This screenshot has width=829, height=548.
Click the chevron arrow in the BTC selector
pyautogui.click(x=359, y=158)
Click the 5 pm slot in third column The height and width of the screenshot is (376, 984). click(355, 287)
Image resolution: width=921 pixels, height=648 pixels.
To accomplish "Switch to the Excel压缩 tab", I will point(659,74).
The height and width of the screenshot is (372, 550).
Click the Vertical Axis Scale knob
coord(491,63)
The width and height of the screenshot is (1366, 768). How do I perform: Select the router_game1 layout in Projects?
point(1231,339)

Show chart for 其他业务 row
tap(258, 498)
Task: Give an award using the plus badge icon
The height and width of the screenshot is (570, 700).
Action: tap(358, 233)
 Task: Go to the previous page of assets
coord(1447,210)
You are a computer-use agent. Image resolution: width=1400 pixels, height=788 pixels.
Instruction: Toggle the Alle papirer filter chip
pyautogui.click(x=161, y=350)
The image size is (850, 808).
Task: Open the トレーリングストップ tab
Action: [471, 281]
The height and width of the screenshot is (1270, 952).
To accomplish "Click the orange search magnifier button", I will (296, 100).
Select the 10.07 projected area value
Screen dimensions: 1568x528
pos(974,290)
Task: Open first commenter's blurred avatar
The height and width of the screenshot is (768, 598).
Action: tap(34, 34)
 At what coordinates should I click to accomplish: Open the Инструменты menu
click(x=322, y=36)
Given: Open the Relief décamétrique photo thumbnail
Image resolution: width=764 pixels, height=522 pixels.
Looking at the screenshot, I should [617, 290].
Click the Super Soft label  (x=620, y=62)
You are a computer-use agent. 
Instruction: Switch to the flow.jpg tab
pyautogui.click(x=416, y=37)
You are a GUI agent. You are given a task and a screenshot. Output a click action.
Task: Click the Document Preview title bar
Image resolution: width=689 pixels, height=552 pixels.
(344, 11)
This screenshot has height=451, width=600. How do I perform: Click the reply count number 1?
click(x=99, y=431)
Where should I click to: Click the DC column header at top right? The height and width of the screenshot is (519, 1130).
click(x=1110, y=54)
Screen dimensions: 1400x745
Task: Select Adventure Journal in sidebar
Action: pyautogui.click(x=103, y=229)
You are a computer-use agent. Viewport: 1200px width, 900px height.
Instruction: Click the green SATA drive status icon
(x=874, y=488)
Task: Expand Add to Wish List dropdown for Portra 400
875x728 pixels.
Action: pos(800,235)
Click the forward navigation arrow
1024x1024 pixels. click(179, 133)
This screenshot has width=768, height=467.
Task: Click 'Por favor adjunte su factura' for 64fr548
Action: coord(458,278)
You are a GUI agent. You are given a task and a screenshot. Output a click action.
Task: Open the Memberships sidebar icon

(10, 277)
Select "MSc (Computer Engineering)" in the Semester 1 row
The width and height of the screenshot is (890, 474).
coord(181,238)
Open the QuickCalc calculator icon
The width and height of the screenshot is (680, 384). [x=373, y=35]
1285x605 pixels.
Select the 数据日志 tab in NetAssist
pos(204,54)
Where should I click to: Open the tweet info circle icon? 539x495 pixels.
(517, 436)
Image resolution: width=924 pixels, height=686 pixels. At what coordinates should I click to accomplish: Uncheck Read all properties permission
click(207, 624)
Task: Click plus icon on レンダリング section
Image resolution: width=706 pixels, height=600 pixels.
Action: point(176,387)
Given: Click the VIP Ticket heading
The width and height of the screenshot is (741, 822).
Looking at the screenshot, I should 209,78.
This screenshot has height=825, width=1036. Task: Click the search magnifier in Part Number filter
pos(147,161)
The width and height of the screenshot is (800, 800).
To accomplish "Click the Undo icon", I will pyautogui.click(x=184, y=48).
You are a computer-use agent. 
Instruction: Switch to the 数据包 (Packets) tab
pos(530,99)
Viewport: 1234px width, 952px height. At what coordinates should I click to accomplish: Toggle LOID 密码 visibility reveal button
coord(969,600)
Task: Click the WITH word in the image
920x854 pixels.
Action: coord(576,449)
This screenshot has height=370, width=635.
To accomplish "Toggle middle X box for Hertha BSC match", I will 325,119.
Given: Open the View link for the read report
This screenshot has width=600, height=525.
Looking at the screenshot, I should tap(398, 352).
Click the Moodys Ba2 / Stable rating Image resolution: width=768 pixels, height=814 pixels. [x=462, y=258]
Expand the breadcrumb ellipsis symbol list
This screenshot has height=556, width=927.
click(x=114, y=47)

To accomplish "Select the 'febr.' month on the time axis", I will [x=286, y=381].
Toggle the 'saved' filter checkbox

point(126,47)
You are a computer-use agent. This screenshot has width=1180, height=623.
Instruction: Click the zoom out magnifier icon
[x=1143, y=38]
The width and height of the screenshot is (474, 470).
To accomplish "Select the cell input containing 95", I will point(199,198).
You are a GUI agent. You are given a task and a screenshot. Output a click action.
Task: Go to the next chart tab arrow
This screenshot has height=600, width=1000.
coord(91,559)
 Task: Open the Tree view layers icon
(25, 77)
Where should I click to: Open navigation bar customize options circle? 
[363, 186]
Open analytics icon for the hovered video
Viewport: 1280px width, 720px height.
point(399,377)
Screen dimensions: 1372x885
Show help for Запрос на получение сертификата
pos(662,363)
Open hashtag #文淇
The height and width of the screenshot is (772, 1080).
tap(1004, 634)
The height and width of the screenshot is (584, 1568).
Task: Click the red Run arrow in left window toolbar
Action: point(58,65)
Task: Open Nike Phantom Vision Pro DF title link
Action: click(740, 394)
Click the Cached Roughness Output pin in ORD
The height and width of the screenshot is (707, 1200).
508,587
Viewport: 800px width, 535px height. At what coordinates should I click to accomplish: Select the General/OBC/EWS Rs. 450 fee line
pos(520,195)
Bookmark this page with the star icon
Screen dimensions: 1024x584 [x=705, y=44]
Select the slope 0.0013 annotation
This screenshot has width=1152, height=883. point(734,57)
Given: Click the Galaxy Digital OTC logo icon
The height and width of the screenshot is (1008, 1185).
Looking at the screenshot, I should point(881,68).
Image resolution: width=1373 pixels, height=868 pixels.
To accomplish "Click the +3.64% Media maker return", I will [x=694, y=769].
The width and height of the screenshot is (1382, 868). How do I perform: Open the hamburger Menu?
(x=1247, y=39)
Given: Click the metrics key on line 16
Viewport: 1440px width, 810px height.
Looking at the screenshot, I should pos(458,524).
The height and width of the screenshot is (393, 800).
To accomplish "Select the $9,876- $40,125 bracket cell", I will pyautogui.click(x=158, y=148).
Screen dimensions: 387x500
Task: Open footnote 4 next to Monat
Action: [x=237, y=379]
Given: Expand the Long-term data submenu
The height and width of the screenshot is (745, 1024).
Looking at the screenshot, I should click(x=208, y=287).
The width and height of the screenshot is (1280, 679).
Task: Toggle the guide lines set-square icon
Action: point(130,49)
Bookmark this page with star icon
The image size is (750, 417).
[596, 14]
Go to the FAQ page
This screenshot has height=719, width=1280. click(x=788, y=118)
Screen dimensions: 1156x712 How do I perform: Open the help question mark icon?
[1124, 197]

■ Your instructions ■
Lines after the one containing "You are a computer-use agent. Image" are not wanted; repeat exactly each line above from the first up to and including it.

■ Exercise answer ■
This screenshot has width=829, height=548.
Click the chevron arrow in the BTC selector
pyautogui.click(x=359, y=158)
Click the 5 pm slot in third column The height and width of the screenshot is (376, 984). click(355, 287)
Image resolution: width=921 pixels, height=648 pixels.
To accomplish "Switch to the Excel压缩 tab", I will point(659,74).
The height and width of the screenshot is (372, 550).
Click the Vertical Axis Scale knob
coord(491,63)
The width and height of the screenshot is (1366, 768). How do I perform: Select the router_game1 layout in Projects?
point(1231,339)

Show chart for 其他业务 row
tap(258, 498)
Task: Give an award using the plus badge icon
The height and width of the screenshot is (570, 700).
Action: tap(358, 233)
 Task: Go to the previous page of assets
coord(1447,210)
You are a computer-use agent. Image resolution: width=1400 pixels, height=788 pixels.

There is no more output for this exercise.